Figure 5.

Machine learning (ML) analyses reveal cancer-type-specific tumor and blood mycobiomes

(A) One-cancer-type-versus-all-others predictions on Harvard Medical School tumors (HMS, n = 876).

(B) Negative control analyses for (A) using scrambled metadata or shuffled samples. All one-cancer-type-versus-all-others performances are aggregated. ^∗∗∗∗ q < 0.001; ns, not significant.

(C) Multi-class pan-cancer discrimination among TCGA WGS tumor samples using WIS-overlapping features across 500 independent folds (50 iterations of 10-fold CV).
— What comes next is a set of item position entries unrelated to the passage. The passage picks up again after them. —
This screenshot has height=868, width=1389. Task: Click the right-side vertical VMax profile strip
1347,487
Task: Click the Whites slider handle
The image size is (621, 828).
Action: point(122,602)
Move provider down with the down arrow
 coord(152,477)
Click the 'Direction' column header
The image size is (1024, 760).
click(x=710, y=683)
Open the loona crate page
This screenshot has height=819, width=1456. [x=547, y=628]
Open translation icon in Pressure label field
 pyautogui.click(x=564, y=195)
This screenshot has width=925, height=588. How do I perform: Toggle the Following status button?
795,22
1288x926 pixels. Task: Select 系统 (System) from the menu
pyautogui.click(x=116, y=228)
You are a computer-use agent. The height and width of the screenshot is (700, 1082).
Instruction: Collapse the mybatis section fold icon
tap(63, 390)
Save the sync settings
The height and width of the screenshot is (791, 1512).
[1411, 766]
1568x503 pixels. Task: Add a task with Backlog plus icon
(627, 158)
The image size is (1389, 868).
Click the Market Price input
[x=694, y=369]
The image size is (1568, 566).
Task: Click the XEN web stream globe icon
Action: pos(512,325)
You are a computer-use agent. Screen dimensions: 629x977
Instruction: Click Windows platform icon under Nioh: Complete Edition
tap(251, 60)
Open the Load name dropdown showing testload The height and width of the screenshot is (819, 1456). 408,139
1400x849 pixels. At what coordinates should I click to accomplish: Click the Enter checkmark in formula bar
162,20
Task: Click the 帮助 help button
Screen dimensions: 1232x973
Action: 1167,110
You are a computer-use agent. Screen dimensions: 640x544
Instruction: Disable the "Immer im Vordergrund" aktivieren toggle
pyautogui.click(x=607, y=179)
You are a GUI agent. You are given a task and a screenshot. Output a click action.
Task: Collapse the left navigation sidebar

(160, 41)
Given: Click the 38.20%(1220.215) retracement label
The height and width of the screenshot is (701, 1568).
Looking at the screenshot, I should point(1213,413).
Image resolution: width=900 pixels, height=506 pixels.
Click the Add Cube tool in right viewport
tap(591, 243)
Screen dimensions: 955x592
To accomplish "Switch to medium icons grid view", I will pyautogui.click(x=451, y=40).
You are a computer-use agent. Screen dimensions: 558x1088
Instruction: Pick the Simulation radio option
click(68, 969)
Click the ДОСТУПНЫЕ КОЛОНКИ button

(D) Aggregated one-cancer-type-versus-all-others ML performance in WIS cohort tumors.

(E) One-cancer-type-versus-all-others predictions using batch-corrected, TCGA primary tumor data (n = 10,998).

(F) One-cancer-type-versus-all-others predictions using HMS blood samples (n = 835).

(G) Multi-class pan-cancer discrimination among TCGA WGS blood samples using WIS-overlapping features across 500 independent folds (50 iterations of 10-fold CV).

(H) One-cancer-type-versus-all-others predictions using batch-corrected, TCGA blood data (n = 1,771).

(A, E, F, and H) Area under ROC curve (AUROC) and area under precision-recall curve (AUPR) measured on independent holdout folds (10-fold cross-validation [CV]) to estimate averages (dots) and 95% confidence intervals (brackets). “High coverage,” 31 fungal species with ≥1% aggregate genome coverage; “∩ Weizmann,” 34 WIS-overlapping fungal species; “decontaminated,” 224 decontaminated fungal species. Horizontal lines denote null AUROC or AUPR.

(B, C, D, and G) Two-sided Wilcoxon tests with Benjamini-Hochberg correction. Boxplots show median, 25^th, and 75^th percentiles and 1.5 × IQR.